Imbalanced data means the data that is having more samples of a single class or category and very less data of all other classes. It is a problem of classification problem of Machine Learning. In Supervised Machine Learning classification is one of the significant problems to be solved. It is basically of two types Binary classification and Multi-class classification. In Binary classification the samples are divided into two categories known as classes in machine learning terms. Classification means predicting the labels of the samples present in a dataset(a collection of data having features and labels). A simple example of binary classification is identifying whether the image is of a dog or a cat. Multi-class classification example is identifying the digits based on images which contains 10 classes representing each digit.
Imbalanced data are often present in most real-world scenarios like in the case of spam detection of e-mails there are very few e-mails of type spam, in the case of cancer detection very few cases are of cancerous type, so accuracy which is the ratio of correctly predicted classes to the total number of samples cannot be used for performance evaluation of imbalanced dataset. An example to explain this situation is if we have a dataset containing e-mails with spam and non-spam e-mails, and if the total number of e-mails is 1000 and the number of e-mails that are spam is 10 then the accuracy for a model would be 99.90% if it predicted all the samples to be non-spam. Thus accuracy cannot be a good measurement to assess the performance of the model for this dataset. We need some other performance measures to evaluate the model on an imbalanced dataset.
Some of the performance measures for imbalanced dataset based models are-
- Geometric Mean
- Index Balanced Accuracy
To understand these performance measures we need to understand some terms first. These terms are True Postive (TP), True Negative (TN), False Positive (FP), and False Negative (FN).

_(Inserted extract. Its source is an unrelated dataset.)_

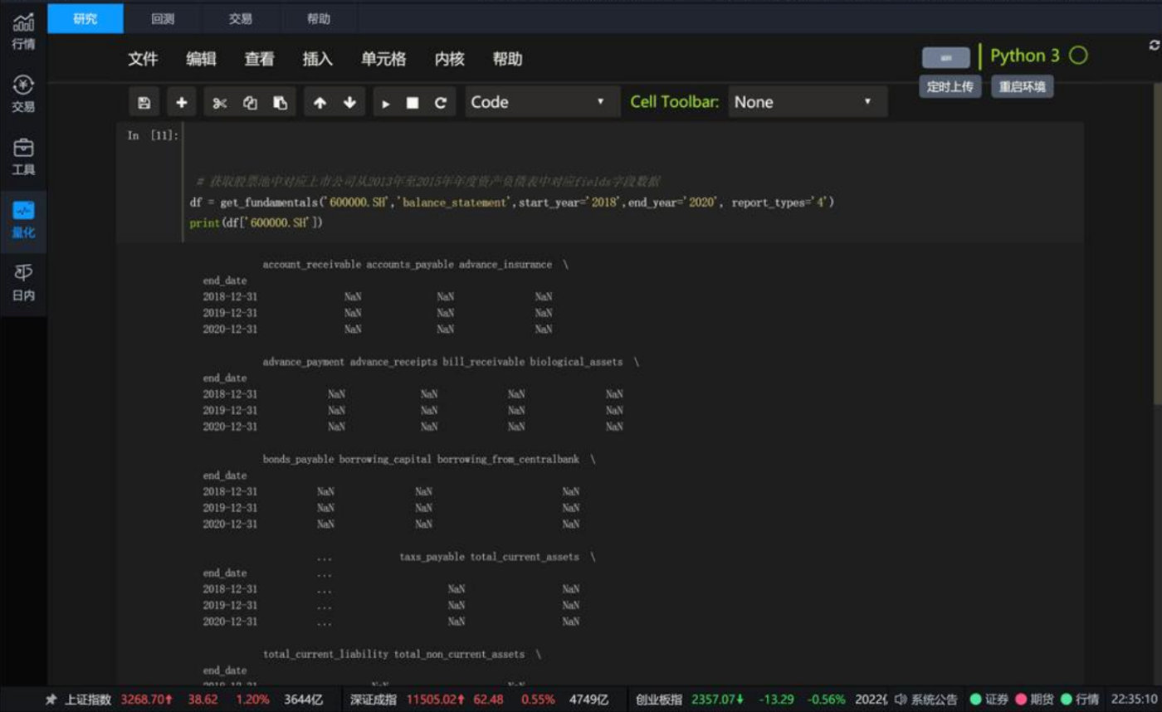
Task: Open the 内核 menu
Action: [x=449, y=59]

True Positive means that the positive classes are predicted accurately and True Negative means that negative classes are predicted accurately. If the actual class is positive and is predicted as negative then it is known as False Negative. If the actual class is negative and the predicted class is positive then it is called False Positive. A summary for which is given in the table below.
|Predicted Positive||Predicted Negative|
|Actual Positive||True Positive (TP)||False Negative (FN)|
|Actual Negative||False Positive (FP)||True Negative (TN)|
Also, an image describing the TP, TN, FP, and FN is given below
It is the ratio of correctly predicted positive classes to the total number of positively predicted classes. The formula for precision is
Precision = TP/(TP+FP)
Recall is also known as Sensitivity and True Positive Rate. It is the ratio of correctly predicted positive classes to the total actual positive classes. The formula for recall is
Recall = TP/(TP+FN)
It is also known as True Negative Rate. It is the ratio of correctly predicted negative classes to the total actual negative classes. The formula for specificity is
Specificity = TN/(TN+FP)
F1-score is the harmonic mean of precision and recall. The formula for F1-score is
F1-score = 2*Precision*Recall/(Precision+Recall)

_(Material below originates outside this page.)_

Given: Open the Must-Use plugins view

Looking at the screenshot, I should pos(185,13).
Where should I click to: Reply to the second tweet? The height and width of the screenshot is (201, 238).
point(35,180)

Geometric mean is the square root of the product of Recall and Specificity. The formula for Geometric Mean is
Geometric Mean = √(Recall*Specificity)or
Geometric Mean = √(True Positive Rate * True Negative Rate)
It is a new metric for measuring performance. First of all Dominance is calculated which is the difference of True Positive Rate and True Negative Rate. The formula is
Dominance = Recall-Specificity. The value of dominance is assigned a weight α. The formula of Index Balanced Accuracy (IBA) is
IBA = (1 + α*Dominance)(GMean²). In simplified terms it is
IBA = (1 + α*(Recall-Specificity))*(Recall*Specificity)
The imbalanced learn library of Python provides all these metrics to measure the performance of imbalanced classes. It can be imported as follow
from imblearn import metrics
An example of the code for finding different measures is
y_true = [1, 1, 2, 2, 2, 1, 2, 2, 2, 2, 1, 2, 2, 2, 2] y_pred = [1, 2, 2, 2, 2, 1, 2, 2, 2, 2, 2, 2, 2, 2, 2] target_names = [ 'class 1', 'class 2'] result = metrics.classification_report_imbalanced(y_true, y_pred, target_names=target_names) print(result)
Here pre is precision, rec is recall, spe is specificity, f1 is f1-score, geo is geometric mean, iba is index balanced accuracy and sup is support. The default value of α is 0.1 for IBA.